• **Given records**

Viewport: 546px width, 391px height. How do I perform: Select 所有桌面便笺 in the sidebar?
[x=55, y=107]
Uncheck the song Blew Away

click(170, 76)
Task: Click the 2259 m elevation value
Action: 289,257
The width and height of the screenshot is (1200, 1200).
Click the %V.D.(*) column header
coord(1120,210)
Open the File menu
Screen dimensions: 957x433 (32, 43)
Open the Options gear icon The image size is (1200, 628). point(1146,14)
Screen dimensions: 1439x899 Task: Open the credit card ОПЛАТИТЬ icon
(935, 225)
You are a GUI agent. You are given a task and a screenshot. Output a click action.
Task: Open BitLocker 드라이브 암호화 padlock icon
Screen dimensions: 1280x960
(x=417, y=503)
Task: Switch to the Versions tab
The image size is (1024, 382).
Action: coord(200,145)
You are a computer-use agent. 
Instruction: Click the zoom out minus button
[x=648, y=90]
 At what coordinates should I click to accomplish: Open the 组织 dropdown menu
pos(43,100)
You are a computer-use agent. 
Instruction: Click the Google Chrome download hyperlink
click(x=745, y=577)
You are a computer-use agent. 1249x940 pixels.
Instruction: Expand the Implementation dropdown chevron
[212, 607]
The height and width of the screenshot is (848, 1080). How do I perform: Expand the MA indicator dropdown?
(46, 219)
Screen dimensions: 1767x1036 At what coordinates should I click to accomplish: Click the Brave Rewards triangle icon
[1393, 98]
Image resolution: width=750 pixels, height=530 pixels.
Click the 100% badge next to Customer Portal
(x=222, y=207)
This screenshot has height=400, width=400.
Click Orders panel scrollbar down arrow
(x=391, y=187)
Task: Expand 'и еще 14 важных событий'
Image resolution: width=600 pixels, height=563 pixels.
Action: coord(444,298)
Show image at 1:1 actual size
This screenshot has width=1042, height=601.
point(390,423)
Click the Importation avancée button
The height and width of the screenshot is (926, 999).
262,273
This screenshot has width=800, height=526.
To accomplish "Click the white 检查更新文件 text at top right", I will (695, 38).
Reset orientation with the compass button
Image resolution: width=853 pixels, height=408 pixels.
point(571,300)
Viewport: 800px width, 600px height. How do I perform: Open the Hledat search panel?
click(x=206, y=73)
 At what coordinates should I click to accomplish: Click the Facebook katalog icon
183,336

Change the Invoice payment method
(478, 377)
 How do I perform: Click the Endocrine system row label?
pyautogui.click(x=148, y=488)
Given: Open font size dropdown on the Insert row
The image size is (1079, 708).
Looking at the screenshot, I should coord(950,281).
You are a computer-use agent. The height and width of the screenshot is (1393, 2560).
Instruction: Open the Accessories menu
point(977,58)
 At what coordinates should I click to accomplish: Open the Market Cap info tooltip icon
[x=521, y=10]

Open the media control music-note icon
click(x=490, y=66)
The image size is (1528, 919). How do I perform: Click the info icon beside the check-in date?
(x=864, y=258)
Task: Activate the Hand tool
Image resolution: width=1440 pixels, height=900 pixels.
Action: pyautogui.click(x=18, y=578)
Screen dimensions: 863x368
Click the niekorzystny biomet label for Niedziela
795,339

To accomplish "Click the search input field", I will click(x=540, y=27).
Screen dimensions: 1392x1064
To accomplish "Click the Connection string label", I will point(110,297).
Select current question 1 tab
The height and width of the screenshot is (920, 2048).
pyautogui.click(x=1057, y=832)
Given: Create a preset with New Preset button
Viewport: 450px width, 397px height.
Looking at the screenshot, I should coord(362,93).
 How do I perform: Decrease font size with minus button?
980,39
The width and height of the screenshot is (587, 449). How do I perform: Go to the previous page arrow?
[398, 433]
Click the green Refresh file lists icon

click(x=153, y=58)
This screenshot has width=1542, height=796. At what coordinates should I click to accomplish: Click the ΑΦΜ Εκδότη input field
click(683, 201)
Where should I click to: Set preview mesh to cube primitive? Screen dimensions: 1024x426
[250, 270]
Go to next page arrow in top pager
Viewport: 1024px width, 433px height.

• **Task statement**
Return the full listing. Keep each line exactly as it stands.

• **Result of this task**
Viewport: 546px width, 391px height. How do I perform: Select 所有桌面便笺 in the sidebar?
[x=55, y=107]
Uncheck the song Blew Away

click(170, 76)
Task: Click the 2259 m elevation value
Action: 289,257
The width and height of the screenshot is (1200, 1200).
Click the %V.D.(*) column header
coord(1120,210)
Open the File menu
Screen dimensions: 957x433 (32, 43)
Open the Options gear icon The image size is (1200, 628). point(1146,14)
Screen dimensions: 1439x899 Task: Open the credit card ОПЛАТИТЬ icon
(935, 225)
You are a GUI agent. You are given a task and a screenshot. Output a click action.
Task: Open BitLocker 드라이브 암호화 padlock icon
Screen dimensions: 1280x960
(x=417, y=503)
Task: Switch to the Versions tab
The image size is (1024, 382).
Action: coord(200,145)
You are a computer-use agent. 
Instruction: Click the zoom out minus button
[x=648, y=90]
 At what coordinates should I click to accomplish: Open the 组织 dropdown menu
pos(43,100)
You are a computer-use agent. 
Instruction: Click the Google Chrome download hyperlink
click(x=745, y=577)
You are a computer-use agent. 1249x940 pixels.
Instruction: Expand the Implementation dropdown chevron
[212, 607]
The height and width of the screenshot is (848, 1080). How do I perform: Expand the MA indicator dropdown?
(46, 219)
Screen dimensions: 1767x1036 At what coordinates should I click to accomplish: Click the Brave Rewards triangle icon
[1393, 98]
Image resolution: width=750 pixels, height=530 pixels.
Click the 100% badge next to Customer Portal
(x=222, y=207)
This screenshot has height=400, width=400.
Click Orders panel scrollbar down arrow
(x=391, y=187)
Task: Expand 'и еще 14 важных событий'
Image resolution: width=600 pixels, height=563 pixels.
Action: coord(444,298)
Show image at 1:1 actual size
This screenshot has width=1042, height=601.
point(390,423)
Click the Importation avancée button
The height and width of the screenshot is (926, 999).
262,273
This screenshot has width=800, height=526.
To accomplish "Click the white 检查更新文件 text at top right", I will (695, 38).
Reset orientation with the compass button
Image resolution: width=853 pixels, height=408 pixels.
point(571,300)
Viewport: 800px width, 600px height. How do I perform: Open the Hledat search panel?
click(x=206, y=73)
 At what coordinates should I click to accomplish: Click the Facebook katalog icon
183,336

Change the Invoice payment method
(478, 377)
 How do I perform: Click the Endocrine system row label?
pyautogui.click(x=148, y=488)
Given: Open font size dropdown on the Insert row
The image size is (1079, 708).
Looking at the screenshot, I should coord(950,281).
You are a computer-use agent. The height and width of the screenshot is (1393, 2560).
Instruction: Open the Accessories menu
point(977,58)
 At what coordinates should I click to accomplish: Open the Market Cap info tooltip icon
[x=521, y=10]

Open the media control music-note icon
click(x=490, y=66)
The image size is (1528, 919). How do I perform: Click the info icon beside the check-in date?
(x=864, y=258)
Task: Activate the Hand tool
Image resolution: width=1440 pixels, height=900 pixels.
Action: pyautogui.click(x=18, y=578)
Screen dimensions: 863x368
Click the niekorzystny biomet label for Niedziela
795,339

To accomplish "Click the search input field", I will click(x=540, y=27).
Screen dimensions: 1392x1064
To accomplish "Click the Connection string label", I will point(110,297).
Select current question 1 tab
The height and width of the screenshot is (920, 2048).
pyautogui.click(x=1057, y=832)
Given: Create a preset with New Preset button
Viewport: 450px width, 397px height.
Looking at the screenshot, I should coord(362,93).
 How do I perform: Decrease font size with minus button?
980,39
The width and height of the screenshot is (587, 449). How do I perform: Go to the previous page arrow?
[398, 433]
Click the green Refresh file lists icon

click(x=153, y=58)
This screenshot has width=1542, height=796. At what coordinates should I click to accomplish: Click the ΑΦΜ Εκδότη input field
click(683, 201)
Where should I click to: Set preview mesh to cube primitive? Screen dimensions: 1024x426
[250, 270]
Go to next page arrow in top pager
Viewport: 1024px width, 433px height.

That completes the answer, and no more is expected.